Collected data entries
┌──

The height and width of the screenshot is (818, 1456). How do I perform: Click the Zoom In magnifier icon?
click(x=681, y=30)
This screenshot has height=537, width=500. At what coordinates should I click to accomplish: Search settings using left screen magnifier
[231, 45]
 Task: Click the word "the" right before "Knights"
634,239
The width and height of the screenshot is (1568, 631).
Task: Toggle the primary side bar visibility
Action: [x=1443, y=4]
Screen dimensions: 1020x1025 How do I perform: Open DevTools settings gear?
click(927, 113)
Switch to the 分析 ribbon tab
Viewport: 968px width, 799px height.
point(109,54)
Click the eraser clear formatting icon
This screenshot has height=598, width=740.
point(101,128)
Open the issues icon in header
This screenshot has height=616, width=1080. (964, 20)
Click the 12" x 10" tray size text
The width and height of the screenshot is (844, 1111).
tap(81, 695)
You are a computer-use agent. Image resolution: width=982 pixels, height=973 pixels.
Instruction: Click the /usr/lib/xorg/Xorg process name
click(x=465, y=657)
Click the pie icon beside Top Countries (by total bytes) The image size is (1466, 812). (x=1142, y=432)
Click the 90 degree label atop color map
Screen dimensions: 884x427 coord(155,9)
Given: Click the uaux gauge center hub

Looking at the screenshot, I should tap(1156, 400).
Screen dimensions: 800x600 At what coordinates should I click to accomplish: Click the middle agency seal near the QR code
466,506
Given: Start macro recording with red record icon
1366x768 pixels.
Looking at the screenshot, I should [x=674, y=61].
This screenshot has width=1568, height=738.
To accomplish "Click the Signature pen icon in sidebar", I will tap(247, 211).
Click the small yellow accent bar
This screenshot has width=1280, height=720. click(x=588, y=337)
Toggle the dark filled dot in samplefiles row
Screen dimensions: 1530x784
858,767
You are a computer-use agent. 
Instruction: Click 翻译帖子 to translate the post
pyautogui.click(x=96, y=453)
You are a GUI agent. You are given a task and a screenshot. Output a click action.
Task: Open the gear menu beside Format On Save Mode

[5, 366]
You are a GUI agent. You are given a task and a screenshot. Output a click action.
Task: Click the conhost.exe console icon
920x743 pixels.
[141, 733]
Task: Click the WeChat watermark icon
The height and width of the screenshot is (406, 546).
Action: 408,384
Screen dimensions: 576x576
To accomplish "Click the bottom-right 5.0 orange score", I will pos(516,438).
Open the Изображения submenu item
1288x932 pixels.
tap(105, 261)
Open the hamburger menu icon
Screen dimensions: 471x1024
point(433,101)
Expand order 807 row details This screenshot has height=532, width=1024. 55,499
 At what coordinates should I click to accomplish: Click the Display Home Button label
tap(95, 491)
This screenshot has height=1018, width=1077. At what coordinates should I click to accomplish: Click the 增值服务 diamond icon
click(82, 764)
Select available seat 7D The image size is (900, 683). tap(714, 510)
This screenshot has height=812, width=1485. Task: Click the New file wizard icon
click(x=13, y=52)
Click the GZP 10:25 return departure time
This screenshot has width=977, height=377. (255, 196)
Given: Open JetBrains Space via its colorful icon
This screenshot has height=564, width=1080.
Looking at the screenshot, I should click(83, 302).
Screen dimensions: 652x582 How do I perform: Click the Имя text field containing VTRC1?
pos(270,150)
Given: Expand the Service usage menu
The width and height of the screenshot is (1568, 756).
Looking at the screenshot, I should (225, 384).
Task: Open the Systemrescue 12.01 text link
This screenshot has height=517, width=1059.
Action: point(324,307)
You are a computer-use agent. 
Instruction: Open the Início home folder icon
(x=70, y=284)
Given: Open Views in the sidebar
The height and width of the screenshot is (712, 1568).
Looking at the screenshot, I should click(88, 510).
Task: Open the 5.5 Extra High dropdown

└──

### WHAT IS NEEDED
Only the lines from the first line of the records through the one containing "Click the pie" should be reproduced, exactly, with both of them included.

### SOLVED EXERCISE
The height and width of the screenshot is (818, 1456). How do I perform: Click the Zoom In magnifier icon?
click(x=681, y=30)
This screenshot has height=537, width=500. At what coordinates should I click to accomplish: Search settings using left screen magnifier
[231, 45]
 Task: Click the word "the" right before "Knights"
634,239
The width and height of the screenshot is (1568, 631).
Task: Toggle the primary side bar visibility
Action: [x=1443, y=4]
Screen dimensions: 1020x1025 How do I perform: Open DevTools settings gear?
click(927, 113)
Switch to the 分析 ribbon tab
Viewport: 968px width, 799px height.
point(109,54)
Click the eraser clear formatting icon
This screenshot has height=598, width=740.
point(101,128)
Open the issues icon in header
This screenshot has height=616, width=1080. (964, 20)
Click the 12" x 10" tray size text
The width and height of the screenshot is (844, 1111).
tap(81, 695)
You are a computer-use agent. Image resolution: width=982 pixels, height=973 pixels.
Instruction: Click the /usr/lib/xorg/Xorg process name
click(x=465, y=657)
Click the pie icon beside Top Countries (by total bytes) The image size is (1466, 812). (x=1142, y=432)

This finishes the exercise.